Provided passage section start

From: "Edward A. James" <eaja...@us.ibm.com>

Add logic to detect a number of error scenarios on the OCC. Export any
error through an additional non-hwmon device attribute.

Signed-off-by: Edward A. James <eaja...@us.ibm.com>
---
 Documentation/ABI/testing/sysfs-driver-occ-hwmon | 12 ++++++
 drivers/hwmon/occ/common.c                       | 53 +++++++++++++++++++++++-
 drivers/hwmon/occ/common.h                       | 13 +++++-
 drivers/hwmon/occ/p8_i2c.c                       | 10 ++++-
 drivers/hwmon/occ/p9_sbe.c                       |  9 +++-
 5 files changed, 93 insertions(+), 4 deletions(-)

diff --git a/Documentation/ABI/testing/sysfs-driver-occ-hwmon 
b/Documentation/ABI/testing/sysfs-driver-occ-hwmon
index ddf6cd7..9e2be27 100644
--- a/Documentation/ABI/testing/sysfs-driver-occ-hwmon
+++ b/Documentation/ABI/testing/sysfs-driver-occ-hwmon
@@ -24,6 +24,18 @@ Description:
                respectively) whether or not this OCC has limited the processor
                frequency due to power usage.

Provided passage section end
Study material section start

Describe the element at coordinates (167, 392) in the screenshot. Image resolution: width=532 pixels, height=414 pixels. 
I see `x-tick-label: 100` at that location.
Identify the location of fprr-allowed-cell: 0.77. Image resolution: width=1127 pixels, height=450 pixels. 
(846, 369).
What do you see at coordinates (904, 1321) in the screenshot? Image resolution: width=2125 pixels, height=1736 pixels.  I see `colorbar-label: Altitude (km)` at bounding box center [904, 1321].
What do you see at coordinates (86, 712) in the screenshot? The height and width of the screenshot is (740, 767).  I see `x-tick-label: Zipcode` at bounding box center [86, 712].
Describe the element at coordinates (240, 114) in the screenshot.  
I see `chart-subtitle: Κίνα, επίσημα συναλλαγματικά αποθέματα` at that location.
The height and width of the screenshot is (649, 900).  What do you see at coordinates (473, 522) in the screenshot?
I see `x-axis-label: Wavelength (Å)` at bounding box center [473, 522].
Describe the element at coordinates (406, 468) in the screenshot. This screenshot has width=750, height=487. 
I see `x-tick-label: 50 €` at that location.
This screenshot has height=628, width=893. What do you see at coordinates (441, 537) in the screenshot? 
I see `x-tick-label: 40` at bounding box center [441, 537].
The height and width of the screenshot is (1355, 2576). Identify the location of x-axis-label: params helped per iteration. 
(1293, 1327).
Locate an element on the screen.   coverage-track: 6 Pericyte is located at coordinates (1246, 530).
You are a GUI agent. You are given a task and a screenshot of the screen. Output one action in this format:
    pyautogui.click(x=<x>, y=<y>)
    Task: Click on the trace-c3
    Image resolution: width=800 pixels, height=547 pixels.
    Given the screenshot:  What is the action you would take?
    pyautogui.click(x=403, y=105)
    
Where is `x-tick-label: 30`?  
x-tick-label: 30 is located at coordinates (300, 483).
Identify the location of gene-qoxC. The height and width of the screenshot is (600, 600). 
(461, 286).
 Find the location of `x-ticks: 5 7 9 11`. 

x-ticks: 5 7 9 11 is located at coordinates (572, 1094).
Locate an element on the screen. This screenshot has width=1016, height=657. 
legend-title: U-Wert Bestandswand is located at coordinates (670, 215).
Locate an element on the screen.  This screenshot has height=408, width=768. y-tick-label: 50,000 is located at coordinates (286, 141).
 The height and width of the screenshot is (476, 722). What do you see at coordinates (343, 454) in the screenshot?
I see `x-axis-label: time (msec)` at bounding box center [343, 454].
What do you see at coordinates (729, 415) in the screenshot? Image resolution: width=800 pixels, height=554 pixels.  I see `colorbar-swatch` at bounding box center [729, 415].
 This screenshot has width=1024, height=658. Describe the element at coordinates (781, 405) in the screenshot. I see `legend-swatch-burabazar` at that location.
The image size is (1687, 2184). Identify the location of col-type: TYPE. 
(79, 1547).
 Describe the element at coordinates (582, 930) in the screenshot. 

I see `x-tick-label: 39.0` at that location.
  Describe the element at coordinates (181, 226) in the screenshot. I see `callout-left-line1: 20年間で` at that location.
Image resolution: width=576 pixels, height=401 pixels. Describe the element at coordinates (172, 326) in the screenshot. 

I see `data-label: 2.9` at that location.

Study material section end

Carry the OCC hwmon error-reporting patch forward from its final line, in the same diff format.

> **Final answer**:
 
+What:          /sys/bus/platform/drivers/occ-hwmon/<dev>/occ_error
+Date:          June 2017
+KernelVersion: 4.14
+Contact:       eaja...@us.ibm.com
+Description:
+               A read-only attribute that indicates any error condition
+               observed by the OCC or detected by the driver. Reading the
+               attribute will return an integer. A positive integer indicates
+               an error response from the OCC. A negative integer indicates a
+               possible bus error or other error condition detected by the
+               driver. A "0" indicates no error.
+
 What:          /sys/bus/platform/drivers/occ-hwmon/<dev>/occ_master
 Date:          June 2017
 KernelVersion: 4.14
diff --git a/drivers/hwmon/occ/common.c b/drivers/hwmon/occ/common.c
index 1645776..f124f87 100644
--- a/drivers/hwmon/occ/common.c
+++ b/drivers/hwmon/occ/common.c
@@ -11,6 +11,9 @@
 #include "common.h"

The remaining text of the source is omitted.